Homage also to the city of Kolkata, in its visceral exposure: warm, palpitating, alive, despite continuing decay and malfunction. Homage to Bengali pride in the only Renaissance this country has experienced and enriched itself by, and now lost, allowed to decompose and become compost. Homage to the unashamed language of Bengal, in Bengali and Hindi.

The film's shortcomings, arising from a too-complex, at times unbelievable, and alien plot, have been deftly handled by Sujoy's use of multiple time-lapse montages of Kolkata street-life, people going about their routine work, walls, trams, busses, taxis; glaring, gaudy posters, tea stalls, and life bursting at the seams so rapidly and, sometimes, in vertical strips of overlapping events. They serve to  shake off the concentration of the viewer from the story-line. This is pardonable in view of the overall excellence of crafting of the film.

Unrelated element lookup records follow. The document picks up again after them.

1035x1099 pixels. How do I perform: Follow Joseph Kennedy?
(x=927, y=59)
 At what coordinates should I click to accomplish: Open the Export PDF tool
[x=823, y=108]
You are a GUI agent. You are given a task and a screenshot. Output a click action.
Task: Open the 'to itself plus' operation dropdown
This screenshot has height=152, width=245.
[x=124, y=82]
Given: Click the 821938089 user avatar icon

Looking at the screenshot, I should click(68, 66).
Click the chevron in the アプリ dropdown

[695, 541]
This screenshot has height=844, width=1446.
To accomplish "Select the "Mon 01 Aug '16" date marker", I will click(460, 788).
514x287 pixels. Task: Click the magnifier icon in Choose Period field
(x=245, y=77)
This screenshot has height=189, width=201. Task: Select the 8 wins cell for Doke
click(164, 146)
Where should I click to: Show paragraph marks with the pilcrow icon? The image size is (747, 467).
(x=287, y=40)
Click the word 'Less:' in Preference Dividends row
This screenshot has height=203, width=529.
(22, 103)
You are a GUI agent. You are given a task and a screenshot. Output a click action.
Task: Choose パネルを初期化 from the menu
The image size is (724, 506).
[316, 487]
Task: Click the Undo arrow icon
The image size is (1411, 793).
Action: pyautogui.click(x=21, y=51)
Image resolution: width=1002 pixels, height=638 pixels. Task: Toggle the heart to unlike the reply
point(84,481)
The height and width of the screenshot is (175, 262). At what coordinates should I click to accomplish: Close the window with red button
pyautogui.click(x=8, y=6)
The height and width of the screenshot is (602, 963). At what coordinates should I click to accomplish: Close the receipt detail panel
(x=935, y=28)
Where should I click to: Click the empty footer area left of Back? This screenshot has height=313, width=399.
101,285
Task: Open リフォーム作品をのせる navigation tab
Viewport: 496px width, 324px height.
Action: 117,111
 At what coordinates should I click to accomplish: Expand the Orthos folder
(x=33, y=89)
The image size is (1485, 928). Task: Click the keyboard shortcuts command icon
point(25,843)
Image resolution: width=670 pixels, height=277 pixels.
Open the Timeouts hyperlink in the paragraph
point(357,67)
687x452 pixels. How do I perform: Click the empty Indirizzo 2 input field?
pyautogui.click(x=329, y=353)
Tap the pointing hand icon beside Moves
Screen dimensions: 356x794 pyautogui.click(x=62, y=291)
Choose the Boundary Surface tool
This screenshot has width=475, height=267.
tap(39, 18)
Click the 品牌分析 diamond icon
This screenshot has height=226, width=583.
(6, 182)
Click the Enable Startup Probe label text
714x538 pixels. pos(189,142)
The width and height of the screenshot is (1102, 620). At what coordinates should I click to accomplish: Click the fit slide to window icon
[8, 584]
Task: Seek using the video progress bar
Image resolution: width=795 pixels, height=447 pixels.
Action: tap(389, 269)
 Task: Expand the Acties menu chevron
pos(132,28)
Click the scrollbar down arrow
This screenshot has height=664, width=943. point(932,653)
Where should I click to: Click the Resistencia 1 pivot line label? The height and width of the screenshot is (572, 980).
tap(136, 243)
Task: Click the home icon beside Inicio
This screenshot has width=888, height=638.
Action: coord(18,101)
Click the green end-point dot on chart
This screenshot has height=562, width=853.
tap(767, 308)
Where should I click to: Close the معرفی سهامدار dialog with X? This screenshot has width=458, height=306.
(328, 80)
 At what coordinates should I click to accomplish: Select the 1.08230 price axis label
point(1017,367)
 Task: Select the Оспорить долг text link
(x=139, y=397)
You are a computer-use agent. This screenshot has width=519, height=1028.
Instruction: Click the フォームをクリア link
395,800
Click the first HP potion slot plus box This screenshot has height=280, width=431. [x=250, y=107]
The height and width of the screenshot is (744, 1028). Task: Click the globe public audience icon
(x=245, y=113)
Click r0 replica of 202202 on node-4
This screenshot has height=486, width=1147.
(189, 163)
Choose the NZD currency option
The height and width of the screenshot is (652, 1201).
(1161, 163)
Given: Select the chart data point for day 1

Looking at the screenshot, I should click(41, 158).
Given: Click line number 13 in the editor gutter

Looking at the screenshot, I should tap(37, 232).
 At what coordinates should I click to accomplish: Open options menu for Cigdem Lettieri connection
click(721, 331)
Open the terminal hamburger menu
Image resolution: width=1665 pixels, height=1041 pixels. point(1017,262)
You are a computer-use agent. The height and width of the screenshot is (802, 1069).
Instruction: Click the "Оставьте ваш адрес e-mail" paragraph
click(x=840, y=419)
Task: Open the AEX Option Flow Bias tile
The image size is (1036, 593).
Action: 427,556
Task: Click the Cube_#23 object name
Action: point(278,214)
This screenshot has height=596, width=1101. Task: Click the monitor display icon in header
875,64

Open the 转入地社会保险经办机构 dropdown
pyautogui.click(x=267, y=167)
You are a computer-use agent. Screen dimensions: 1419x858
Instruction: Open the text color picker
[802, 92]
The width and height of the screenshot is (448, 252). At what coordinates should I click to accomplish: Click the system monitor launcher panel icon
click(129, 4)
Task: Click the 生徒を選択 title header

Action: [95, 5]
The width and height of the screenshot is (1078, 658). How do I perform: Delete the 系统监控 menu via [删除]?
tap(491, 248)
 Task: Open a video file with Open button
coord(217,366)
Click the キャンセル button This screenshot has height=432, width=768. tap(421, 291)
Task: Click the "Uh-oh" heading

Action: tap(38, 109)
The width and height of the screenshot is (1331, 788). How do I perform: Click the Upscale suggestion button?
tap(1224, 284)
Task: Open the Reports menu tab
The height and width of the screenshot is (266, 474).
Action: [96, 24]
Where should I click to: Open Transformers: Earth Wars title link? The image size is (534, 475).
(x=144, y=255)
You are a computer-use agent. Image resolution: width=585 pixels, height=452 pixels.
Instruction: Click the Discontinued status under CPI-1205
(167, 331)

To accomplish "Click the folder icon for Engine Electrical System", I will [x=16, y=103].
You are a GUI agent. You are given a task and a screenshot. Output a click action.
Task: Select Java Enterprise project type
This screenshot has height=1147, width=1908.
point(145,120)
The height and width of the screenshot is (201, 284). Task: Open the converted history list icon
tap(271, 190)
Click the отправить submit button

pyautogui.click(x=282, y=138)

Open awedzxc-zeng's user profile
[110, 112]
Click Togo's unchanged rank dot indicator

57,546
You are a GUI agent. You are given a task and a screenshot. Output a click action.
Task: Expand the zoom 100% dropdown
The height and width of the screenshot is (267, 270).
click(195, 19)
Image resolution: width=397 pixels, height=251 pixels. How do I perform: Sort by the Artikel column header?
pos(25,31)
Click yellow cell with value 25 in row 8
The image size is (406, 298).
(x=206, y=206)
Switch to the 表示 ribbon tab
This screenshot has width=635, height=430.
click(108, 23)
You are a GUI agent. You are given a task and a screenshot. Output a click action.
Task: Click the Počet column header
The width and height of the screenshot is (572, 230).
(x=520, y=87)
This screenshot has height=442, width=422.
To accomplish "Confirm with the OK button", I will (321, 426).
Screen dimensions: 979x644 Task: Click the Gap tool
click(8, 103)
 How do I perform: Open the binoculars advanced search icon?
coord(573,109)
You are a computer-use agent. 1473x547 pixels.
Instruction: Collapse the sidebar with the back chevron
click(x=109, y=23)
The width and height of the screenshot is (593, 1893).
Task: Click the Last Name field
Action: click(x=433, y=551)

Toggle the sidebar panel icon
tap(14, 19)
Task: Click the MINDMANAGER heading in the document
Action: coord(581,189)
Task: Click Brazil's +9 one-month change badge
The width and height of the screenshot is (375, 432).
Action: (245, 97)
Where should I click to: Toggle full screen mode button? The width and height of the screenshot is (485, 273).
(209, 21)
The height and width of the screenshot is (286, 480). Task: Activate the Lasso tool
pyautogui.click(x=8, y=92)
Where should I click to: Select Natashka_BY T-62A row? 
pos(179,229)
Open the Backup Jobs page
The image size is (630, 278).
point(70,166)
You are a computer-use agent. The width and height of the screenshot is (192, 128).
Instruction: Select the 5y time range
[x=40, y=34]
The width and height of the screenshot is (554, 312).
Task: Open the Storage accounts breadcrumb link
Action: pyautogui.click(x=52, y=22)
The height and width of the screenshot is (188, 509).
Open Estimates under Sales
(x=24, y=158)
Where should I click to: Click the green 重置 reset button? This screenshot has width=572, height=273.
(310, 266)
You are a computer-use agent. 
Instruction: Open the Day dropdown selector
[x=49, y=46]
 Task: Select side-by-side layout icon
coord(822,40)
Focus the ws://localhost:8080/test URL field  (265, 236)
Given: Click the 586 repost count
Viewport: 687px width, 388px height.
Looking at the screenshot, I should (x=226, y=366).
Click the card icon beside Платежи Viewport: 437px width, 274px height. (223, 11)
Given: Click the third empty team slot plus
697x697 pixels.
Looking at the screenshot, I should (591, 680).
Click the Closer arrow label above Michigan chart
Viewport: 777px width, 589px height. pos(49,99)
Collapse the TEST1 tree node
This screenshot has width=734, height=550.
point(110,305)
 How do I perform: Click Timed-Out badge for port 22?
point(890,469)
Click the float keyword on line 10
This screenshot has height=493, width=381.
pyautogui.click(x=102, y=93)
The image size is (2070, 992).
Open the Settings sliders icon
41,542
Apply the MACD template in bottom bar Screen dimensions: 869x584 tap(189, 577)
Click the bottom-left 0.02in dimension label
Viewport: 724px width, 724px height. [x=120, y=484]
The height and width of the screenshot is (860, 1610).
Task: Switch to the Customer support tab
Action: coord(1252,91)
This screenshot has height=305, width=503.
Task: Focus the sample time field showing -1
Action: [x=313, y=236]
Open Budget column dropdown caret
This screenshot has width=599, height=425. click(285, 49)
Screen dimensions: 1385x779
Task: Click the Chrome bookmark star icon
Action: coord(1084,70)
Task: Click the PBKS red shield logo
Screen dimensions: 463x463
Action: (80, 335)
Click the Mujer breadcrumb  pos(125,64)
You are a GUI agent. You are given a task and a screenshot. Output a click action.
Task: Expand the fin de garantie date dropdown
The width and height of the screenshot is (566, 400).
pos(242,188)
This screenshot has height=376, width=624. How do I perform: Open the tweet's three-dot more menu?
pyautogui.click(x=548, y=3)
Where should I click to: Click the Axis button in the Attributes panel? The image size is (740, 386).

For such an extraordinary artistic expression, I am unable to reconcile with the plebian title, Kahaani. The whole story is about the variegated evil that pervades us, and its destruction, which all of us, in our collective consciousness, long for. There can be just only one, and only one, name for it: Visarjan (Visarjan in Sanskrit, is immersion, the winding up, the extirpation, the end).

Please also peruse Kahaani: A heart-pounding work of staggering creativity, by Trisha Gupta.

2 comments:

charu gandhi said...

Bhai,

I reserve the right to comment later.

charu

Anonymous said...

Bhai,

We saw this movie last night. It was a convulated but captivating story with brilliant acting, except when a man of authority acts out brutality and unprofessionalism by slapping his subbordinates, surroundig, tempo and the rest.

Amitabh singing "Jodi Tor Dak Shuni Keu Na Ashe, Tobe Ekla Cholore" at the end was a cherry on the top.

As an aside, I bowed my head every time I saw Howrah Bridge, Victoria Memorial, Zakaria Masjid or a Riksha puller with great reverence. I tried to see if I could recognise Brabourne Road in all that "Hangama". But, no.